We expect 2023 guidance and commercial execution to be the focus of 4Q print. Although product level guidance is not expected, investors likely will pay attention to management's commentaries around 1) Revlimid LOE (prior: ~$2.5B step-down in 2023); 2) growth from core products (i.e., Opdivo and Eliquis); and 3) the Big 9 new launches. That said, we expect Bristol to have a solid fourth quarter, driven by growth from Opdivo (10% y/y), Eliquis (5% y/y), and the Big 9 new launches (>90%). For the three 2022 new launches, management was optimistic in this year's Healthcare conference. Indeed, we expect continued strong growth from Opdualag (4Q22: BofA $117M vs. $101M cons) by taking shares from PD-1 monotherapy, which has ~20% share in first line melanoma.

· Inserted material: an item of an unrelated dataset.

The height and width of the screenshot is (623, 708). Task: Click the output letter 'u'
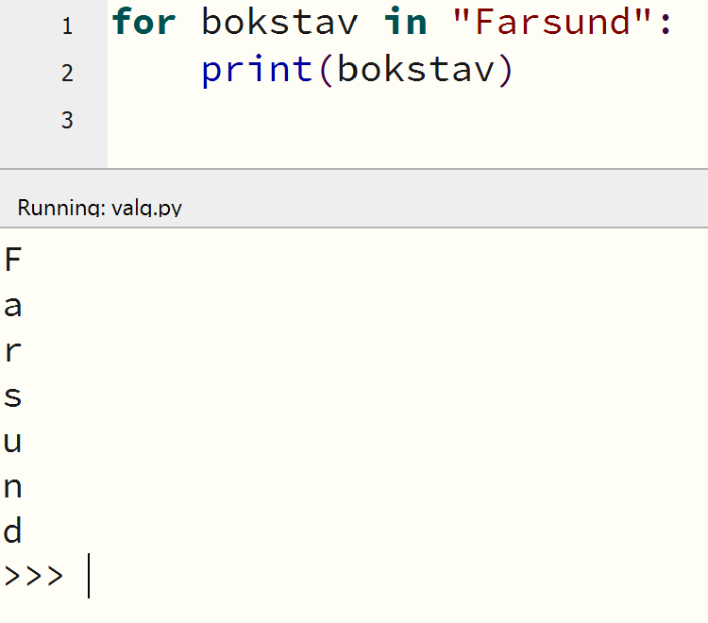point(12,442)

That said, launch of Camzyos (BofA $20M vs. $28M) and Sotyktu (BofA $10M vs. $15M) is still in its early days, and it will take a few quarters before an inflection point could come. We continue to view Bristol's shares as attractive, given its robust new product cycle and reasonable valuation (9x forward P/E; peers: 18x). We reiterate Buy rating and increase PO to $82 (from $80) to reflect updated revenue and cost forecast.
- We are in-line with consensus on 4Q revenue (BofA $11.1B vs. $11.2B) and EPS (BofA $1.71 vs. $1.72)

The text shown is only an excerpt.